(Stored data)
──────────

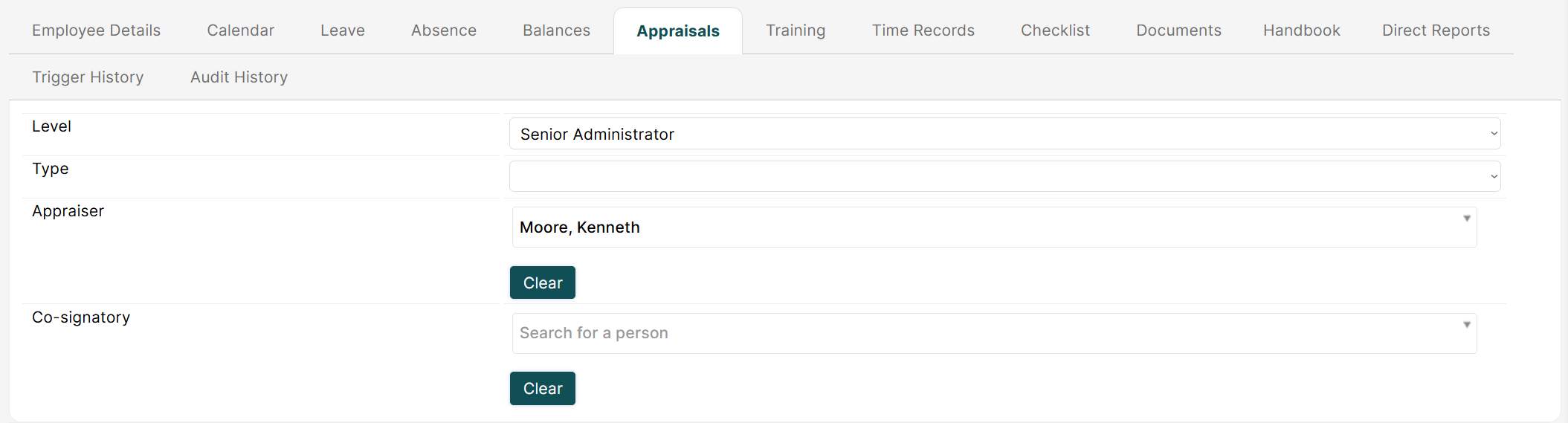Open the Documents tab

tap(1178, 30)
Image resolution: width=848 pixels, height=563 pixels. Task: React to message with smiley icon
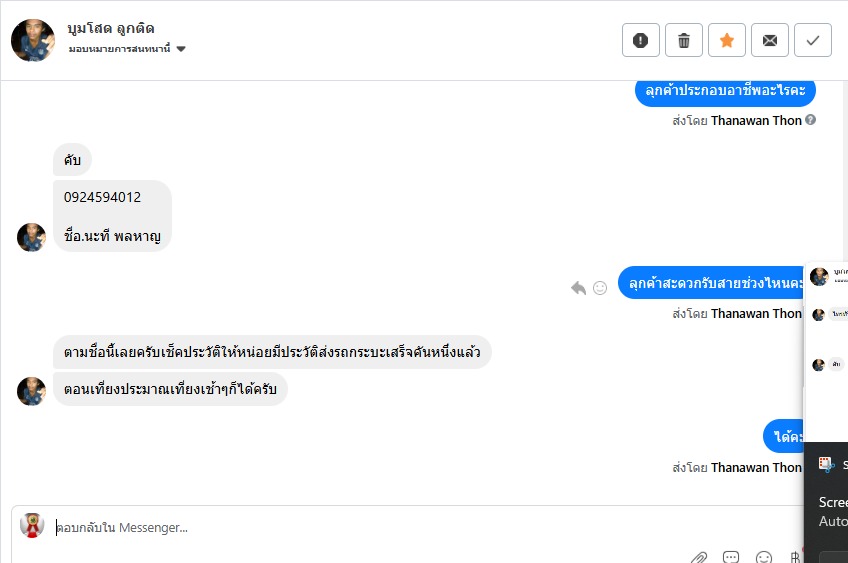[x=600, y=288]

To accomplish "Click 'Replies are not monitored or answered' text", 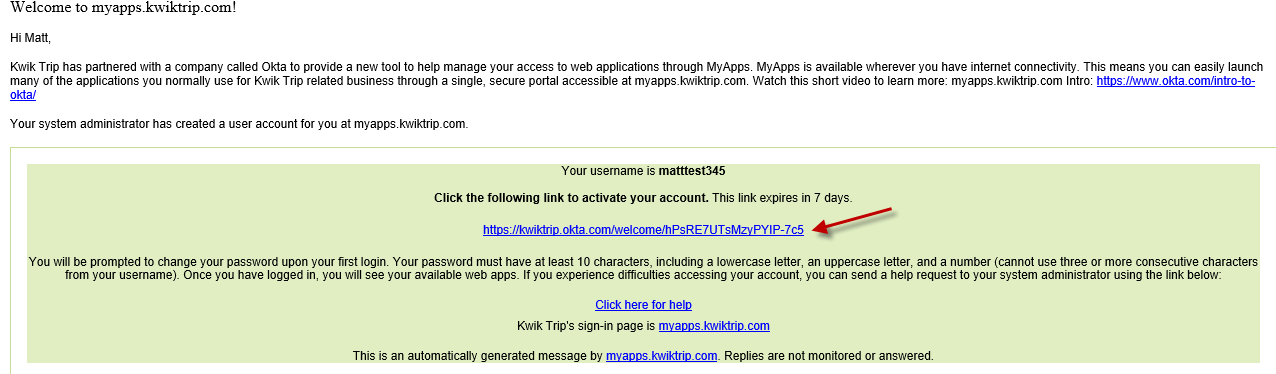I will [x=827, y=356].
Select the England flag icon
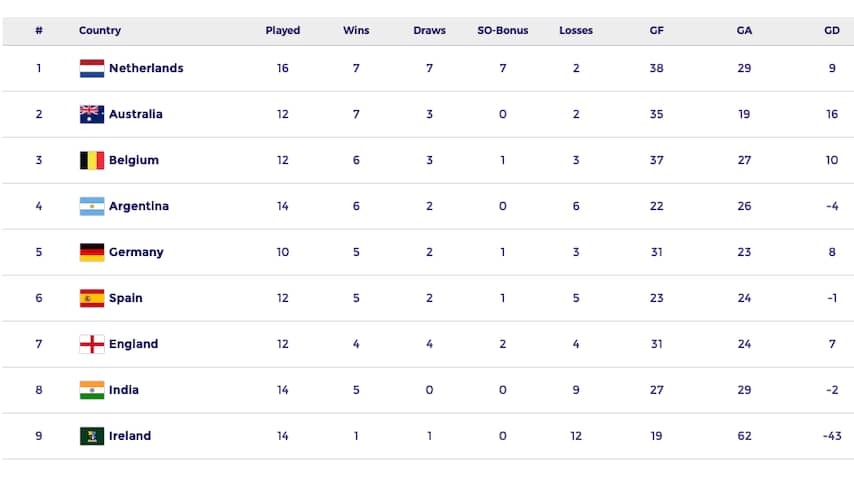The image size is (854, 480). (92, 344)
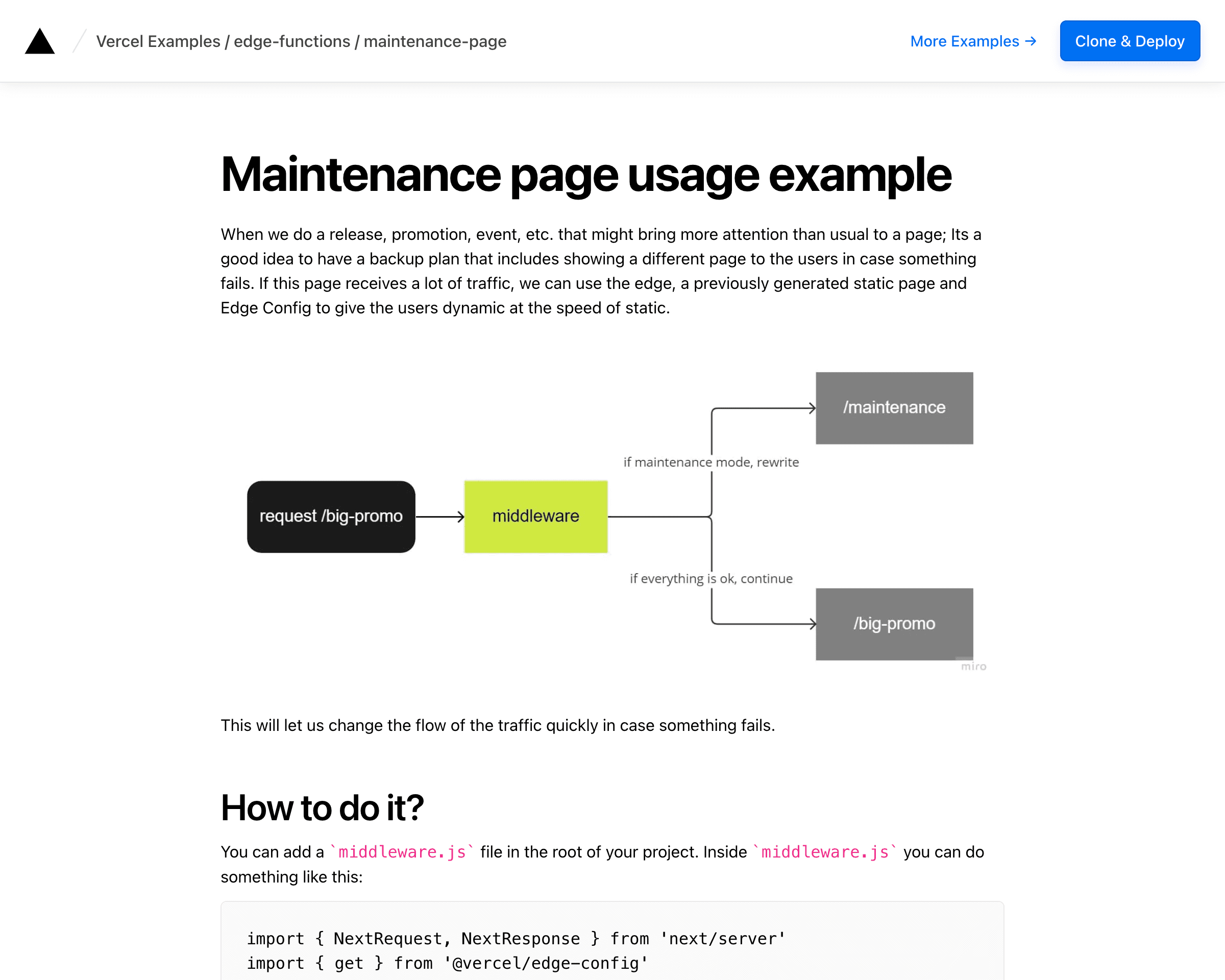Select maintenance-page in the breadcrumb
This screenshot has height=980, width=1225.
pyautogui.click(x=435, y=41)
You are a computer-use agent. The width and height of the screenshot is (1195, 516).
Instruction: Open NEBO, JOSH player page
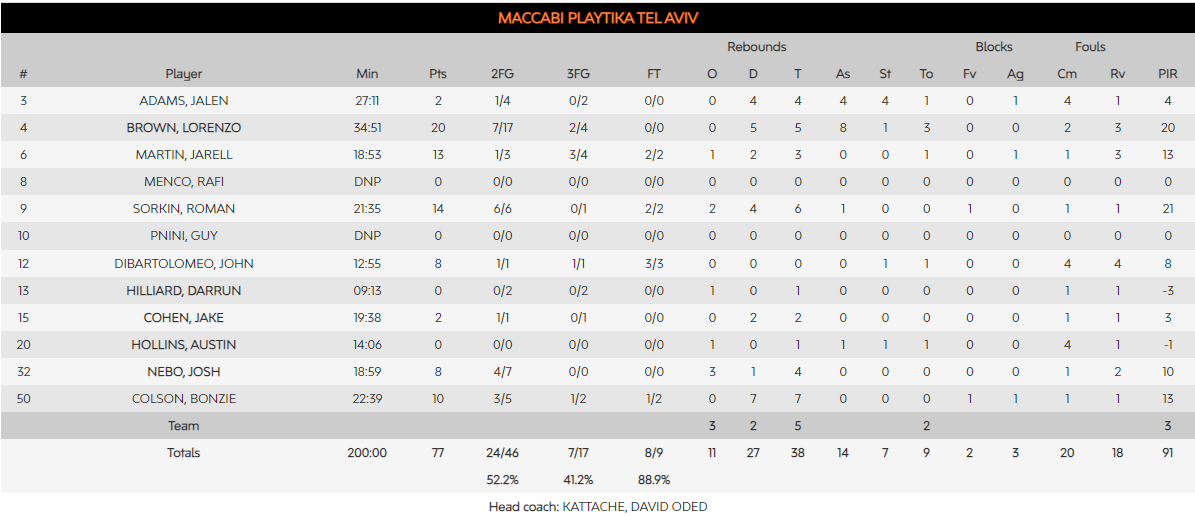(183, 372)
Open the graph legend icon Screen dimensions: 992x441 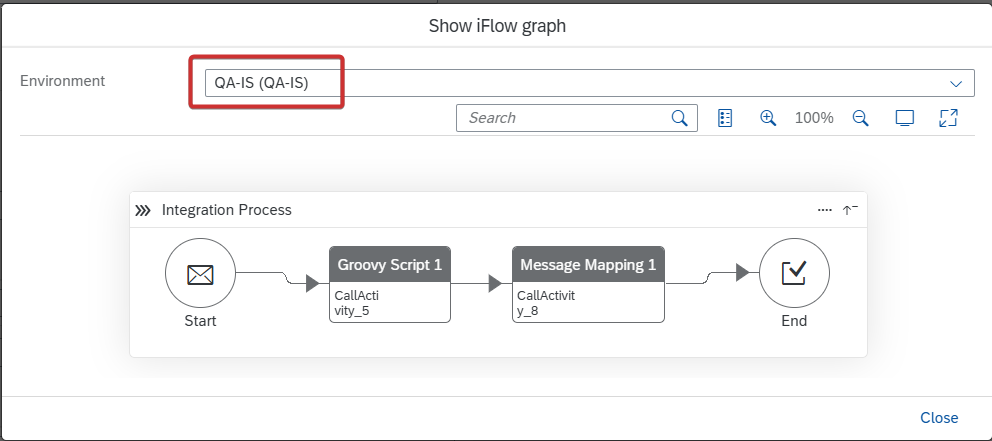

──────────

# [Written exercise]
Copy the listing from the line containing "You are a computer-use" through the end, inclusive, replacing "player page" with "roster page" and leaving everything else unchanged. Leave the pictures out of your copy.

# [Worked solution]
You are a computer-use agent. The width and height of the screenshot is (1195, 516).
Instruction: Open NEBO, JOSH roster page
(183, 372)
Open the graph legend icon Screen dimensions: 992x441 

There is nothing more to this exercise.